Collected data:
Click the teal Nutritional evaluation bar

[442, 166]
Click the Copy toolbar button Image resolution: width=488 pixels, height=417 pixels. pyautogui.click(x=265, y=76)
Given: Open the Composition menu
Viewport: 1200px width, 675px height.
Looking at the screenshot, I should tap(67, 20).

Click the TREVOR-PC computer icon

--

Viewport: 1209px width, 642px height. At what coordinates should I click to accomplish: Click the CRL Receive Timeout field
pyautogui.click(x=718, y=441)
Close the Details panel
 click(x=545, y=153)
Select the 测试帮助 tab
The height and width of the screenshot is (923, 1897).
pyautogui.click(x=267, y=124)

Exercise:
Beginning with the line that has "Viewport: 1200px width, 675px height." and ending with the line that has "Click the TREVOR-PC computer icon", set down the lines above exactly and include no others.

Answer to this exercise:
Viewport: 1200px width, 675px height.
Looking at the screenshot, I should tap(67, 20).

Click the TREVOR-PC computer icon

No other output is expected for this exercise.